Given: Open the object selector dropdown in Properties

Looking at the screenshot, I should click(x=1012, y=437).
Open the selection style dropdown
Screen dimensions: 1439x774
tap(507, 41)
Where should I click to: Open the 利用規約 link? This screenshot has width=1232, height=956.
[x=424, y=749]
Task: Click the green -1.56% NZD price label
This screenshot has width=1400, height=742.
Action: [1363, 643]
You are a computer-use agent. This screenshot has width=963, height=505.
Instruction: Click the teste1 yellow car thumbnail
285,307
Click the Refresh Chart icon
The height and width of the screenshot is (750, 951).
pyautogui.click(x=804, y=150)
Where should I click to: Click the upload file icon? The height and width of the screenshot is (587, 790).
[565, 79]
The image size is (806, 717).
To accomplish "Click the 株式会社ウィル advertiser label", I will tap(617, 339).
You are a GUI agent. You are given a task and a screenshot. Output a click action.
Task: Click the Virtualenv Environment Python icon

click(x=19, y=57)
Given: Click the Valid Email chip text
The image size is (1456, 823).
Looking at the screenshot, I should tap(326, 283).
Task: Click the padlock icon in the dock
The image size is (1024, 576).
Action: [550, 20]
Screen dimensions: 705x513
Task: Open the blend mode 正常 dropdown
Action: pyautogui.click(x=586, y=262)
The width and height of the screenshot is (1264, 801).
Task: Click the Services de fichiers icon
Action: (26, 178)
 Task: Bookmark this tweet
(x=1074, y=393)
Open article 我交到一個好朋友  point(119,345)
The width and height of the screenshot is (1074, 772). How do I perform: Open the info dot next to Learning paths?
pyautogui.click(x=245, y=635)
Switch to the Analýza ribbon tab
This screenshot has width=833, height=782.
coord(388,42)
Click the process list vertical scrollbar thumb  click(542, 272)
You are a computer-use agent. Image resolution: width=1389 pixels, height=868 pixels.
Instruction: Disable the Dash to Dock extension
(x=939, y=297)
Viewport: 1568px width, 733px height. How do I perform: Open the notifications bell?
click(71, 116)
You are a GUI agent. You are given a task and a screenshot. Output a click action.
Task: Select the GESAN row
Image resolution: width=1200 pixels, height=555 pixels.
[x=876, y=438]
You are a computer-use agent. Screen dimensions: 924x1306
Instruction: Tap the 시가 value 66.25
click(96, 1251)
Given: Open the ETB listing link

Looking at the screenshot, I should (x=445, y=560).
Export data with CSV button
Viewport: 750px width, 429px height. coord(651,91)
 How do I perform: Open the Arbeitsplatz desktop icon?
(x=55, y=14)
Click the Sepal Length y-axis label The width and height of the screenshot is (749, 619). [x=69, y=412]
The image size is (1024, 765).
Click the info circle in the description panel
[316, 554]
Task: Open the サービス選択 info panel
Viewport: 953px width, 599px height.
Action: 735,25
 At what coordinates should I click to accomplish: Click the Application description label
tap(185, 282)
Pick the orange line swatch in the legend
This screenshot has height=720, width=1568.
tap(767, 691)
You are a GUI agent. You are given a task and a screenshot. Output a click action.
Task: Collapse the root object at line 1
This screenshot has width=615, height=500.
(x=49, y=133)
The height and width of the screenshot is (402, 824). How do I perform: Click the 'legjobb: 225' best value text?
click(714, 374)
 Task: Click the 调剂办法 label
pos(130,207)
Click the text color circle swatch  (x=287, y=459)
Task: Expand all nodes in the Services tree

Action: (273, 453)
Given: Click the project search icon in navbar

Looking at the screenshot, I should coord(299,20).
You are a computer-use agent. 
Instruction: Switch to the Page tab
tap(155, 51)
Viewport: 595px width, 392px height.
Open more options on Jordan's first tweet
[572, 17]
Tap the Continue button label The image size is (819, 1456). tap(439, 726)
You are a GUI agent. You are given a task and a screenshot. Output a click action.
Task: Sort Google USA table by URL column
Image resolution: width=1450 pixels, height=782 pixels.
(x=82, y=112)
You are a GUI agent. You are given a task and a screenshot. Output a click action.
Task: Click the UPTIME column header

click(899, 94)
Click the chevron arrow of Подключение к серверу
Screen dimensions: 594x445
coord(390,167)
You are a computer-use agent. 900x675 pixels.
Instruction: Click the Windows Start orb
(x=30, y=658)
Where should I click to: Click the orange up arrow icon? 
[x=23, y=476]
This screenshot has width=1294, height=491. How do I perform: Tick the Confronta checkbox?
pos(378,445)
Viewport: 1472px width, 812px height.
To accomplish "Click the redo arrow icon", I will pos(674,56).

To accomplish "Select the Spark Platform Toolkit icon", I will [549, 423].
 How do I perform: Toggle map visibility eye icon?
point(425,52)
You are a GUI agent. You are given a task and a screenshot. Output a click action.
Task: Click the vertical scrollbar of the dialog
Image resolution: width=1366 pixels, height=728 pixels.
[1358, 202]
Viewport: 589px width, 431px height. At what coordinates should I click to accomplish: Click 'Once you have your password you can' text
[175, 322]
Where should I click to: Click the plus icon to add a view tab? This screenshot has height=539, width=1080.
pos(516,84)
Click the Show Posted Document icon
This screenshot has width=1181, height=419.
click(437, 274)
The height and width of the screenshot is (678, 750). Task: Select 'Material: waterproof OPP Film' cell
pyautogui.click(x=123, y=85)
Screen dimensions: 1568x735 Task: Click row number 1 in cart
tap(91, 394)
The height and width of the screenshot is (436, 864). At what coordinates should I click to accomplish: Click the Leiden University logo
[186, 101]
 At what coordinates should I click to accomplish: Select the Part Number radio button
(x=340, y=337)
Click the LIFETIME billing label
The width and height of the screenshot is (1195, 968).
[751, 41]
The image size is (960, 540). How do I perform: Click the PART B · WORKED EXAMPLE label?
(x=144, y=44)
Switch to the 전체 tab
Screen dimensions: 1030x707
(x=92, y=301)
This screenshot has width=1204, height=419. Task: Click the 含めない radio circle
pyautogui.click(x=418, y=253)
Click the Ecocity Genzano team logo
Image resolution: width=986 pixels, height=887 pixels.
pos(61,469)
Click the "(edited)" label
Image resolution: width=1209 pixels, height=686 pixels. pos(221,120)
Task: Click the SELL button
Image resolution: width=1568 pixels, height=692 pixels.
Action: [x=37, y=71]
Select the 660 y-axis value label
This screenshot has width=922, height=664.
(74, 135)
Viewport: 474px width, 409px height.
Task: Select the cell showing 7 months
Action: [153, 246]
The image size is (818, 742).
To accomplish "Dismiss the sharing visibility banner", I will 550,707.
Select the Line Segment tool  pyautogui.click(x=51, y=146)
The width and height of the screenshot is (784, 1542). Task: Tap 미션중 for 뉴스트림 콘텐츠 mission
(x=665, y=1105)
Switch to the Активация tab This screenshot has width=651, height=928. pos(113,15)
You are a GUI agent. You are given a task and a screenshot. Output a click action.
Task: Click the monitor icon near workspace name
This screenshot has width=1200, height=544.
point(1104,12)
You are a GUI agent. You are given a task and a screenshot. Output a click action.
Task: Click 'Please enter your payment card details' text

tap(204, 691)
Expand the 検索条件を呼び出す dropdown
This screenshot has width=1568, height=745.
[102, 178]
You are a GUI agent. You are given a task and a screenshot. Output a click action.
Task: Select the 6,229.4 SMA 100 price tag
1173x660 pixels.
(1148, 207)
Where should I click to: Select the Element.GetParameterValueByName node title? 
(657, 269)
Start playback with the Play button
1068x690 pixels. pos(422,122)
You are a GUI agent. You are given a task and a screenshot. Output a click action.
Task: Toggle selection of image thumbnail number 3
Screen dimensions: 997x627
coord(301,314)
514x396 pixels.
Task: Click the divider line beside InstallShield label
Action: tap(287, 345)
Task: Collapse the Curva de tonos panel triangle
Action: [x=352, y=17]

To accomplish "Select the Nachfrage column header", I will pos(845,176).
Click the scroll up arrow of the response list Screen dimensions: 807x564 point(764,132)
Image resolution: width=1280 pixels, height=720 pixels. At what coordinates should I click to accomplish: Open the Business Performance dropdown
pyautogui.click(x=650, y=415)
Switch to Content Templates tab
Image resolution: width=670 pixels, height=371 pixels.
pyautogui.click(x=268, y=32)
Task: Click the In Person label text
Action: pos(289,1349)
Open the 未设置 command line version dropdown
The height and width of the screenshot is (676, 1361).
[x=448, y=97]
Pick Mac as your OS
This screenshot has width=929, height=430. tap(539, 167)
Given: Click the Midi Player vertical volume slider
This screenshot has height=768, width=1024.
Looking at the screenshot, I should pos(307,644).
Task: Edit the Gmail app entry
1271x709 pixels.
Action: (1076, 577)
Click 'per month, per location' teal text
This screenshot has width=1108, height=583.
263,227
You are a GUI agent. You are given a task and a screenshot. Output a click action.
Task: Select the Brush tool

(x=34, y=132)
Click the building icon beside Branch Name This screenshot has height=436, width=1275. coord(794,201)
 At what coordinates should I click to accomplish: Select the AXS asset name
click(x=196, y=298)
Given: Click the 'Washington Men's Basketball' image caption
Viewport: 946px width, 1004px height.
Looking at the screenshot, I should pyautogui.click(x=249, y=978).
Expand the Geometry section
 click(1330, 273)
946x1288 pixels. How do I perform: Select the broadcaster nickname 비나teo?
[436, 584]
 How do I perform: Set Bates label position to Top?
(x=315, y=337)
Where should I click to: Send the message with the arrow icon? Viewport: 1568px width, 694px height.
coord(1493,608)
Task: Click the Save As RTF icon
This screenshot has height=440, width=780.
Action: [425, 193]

----

Look above for the line with "Screen dimensions: 997x627" and the line with "Switch to Content Templates tab", and reproduce exactly those two lines plus every line between, nothing more.

Screen dimensions: 997x627
coord(301,314)
514x396 pixels.
Task: Click the divider line beside InstallShield label
Action: tap(287, 345)
Task: Collapse the Curva de tonos panel triangle
Action: [x=352, y=17]

To accomplish "Select the Nachfrage column header", I will pos(845,176).
Click the scroll up arrow of the response list Screen dimensions: 807x564 point(764,132)
Image resolution: width=1280 pixels, height=720 pixels. At what coordinates should I click to accomplish: Open the Business Performance dropdown
pyautogui.click(x=650, y=415)
Switch to Content Templates tab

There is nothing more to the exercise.